Excavations were begun at Belderrig in 1971 to look for traces of tillage farming as a contrast to the prehistoric pasture farming investigated previously at Céide Fields. The Belderrig site has been largely denuded of bog as a result of turf cutting in recent times but originally the bog would have stood one or two metres high over the whole area.
The pre-bog wall and the encasing bog can be seen intact. The destroyed and scattered nature of the walls is due largely to the stones having been removed in recent times since the turf was cut away. The stump of an old pine tree close to the wall has its roots resting on the mineral soil but not penetrating into it. The tree therefore grew in a thin layer of bog.
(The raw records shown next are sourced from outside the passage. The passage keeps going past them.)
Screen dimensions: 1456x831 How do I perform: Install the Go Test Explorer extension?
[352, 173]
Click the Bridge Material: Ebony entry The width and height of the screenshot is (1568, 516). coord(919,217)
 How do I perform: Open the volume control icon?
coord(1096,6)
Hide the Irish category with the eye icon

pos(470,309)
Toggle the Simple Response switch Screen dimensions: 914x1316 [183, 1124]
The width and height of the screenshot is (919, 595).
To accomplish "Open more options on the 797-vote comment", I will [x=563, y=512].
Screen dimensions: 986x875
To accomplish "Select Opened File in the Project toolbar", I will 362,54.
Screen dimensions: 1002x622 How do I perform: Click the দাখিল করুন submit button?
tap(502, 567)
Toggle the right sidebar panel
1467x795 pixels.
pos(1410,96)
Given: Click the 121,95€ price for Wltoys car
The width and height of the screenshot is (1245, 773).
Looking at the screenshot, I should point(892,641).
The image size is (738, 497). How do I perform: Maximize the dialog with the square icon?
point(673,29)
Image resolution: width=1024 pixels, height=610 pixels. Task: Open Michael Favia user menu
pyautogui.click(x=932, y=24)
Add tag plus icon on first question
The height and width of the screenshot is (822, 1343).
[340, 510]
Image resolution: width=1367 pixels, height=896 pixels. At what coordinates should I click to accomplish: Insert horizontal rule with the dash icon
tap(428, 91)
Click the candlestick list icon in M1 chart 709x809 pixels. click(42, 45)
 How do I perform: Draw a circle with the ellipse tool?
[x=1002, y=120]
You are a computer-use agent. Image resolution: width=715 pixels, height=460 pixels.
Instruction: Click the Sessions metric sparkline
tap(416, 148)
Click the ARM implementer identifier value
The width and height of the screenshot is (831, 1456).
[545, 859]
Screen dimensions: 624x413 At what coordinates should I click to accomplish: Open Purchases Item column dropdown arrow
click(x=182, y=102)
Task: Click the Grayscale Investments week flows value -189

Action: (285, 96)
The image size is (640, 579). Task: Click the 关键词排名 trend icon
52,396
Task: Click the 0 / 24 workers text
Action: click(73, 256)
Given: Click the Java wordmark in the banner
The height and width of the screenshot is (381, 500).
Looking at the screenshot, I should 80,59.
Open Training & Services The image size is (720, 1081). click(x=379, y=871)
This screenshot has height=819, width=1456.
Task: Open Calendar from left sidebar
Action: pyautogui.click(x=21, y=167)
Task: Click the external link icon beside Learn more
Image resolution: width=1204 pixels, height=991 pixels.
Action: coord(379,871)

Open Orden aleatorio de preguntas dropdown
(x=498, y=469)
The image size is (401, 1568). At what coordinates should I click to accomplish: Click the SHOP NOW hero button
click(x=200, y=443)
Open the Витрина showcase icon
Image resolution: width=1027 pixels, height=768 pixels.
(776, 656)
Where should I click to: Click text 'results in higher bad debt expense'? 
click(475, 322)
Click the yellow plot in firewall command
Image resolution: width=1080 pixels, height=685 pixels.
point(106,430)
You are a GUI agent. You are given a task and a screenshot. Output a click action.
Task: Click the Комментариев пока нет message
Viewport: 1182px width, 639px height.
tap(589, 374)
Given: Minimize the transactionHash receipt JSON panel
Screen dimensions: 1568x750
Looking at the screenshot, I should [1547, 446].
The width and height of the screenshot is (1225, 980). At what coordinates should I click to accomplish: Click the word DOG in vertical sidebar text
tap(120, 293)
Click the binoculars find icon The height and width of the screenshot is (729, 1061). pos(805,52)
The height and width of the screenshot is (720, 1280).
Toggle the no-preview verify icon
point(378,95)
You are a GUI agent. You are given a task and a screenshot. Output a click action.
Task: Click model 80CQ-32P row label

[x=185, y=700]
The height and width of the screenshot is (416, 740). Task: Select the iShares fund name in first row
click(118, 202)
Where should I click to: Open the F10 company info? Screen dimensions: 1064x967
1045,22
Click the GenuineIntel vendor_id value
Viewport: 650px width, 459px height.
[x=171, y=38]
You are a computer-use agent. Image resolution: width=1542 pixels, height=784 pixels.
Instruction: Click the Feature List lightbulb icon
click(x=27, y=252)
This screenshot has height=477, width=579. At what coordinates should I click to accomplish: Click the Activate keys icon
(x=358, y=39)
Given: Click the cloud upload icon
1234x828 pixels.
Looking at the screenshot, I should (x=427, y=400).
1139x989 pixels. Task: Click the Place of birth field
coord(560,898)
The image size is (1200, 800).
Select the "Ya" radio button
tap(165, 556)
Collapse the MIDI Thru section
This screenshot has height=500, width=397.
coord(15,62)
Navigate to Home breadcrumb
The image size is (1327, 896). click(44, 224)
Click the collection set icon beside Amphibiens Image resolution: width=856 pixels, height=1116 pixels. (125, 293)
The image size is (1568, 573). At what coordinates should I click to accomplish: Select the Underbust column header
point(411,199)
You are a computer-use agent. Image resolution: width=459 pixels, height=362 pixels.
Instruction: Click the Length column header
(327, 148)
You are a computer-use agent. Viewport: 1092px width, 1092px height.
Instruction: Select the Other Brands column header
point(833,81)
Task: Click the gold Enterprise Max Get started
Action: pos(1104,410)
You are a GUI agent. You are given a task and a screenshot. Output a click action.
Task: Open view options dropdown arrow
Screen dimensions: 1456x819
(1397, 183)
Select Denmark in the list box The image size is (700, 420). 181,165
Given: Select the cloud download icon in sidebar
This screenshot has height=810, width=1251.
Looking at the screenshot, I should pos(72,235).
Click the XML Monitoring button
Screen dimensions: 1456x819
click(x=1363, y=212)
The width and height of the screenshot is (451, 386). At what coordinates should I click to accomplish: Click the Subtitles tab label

In contrast the wall is definitely on the pre-bog surface and must be earlier than the bog. A block of this pine tree has been dated by the radiocarbon method to around 2900 BC. Allowing some time for the thin growth of bog in which the tree grew, it is likely that the bog began to grow here by 3000 BC at the latest and therefore the walls must be those of a farm laid out over five thousand years ago.
This period is referred to as the Neolithic or New Stone Age, a period when people engaged in farming but had no knowledge of metalworking. The finds of flint implements, a stone axe and pottery from Belderrig can be closely compared with finds from other Neolithic sites in Ireland.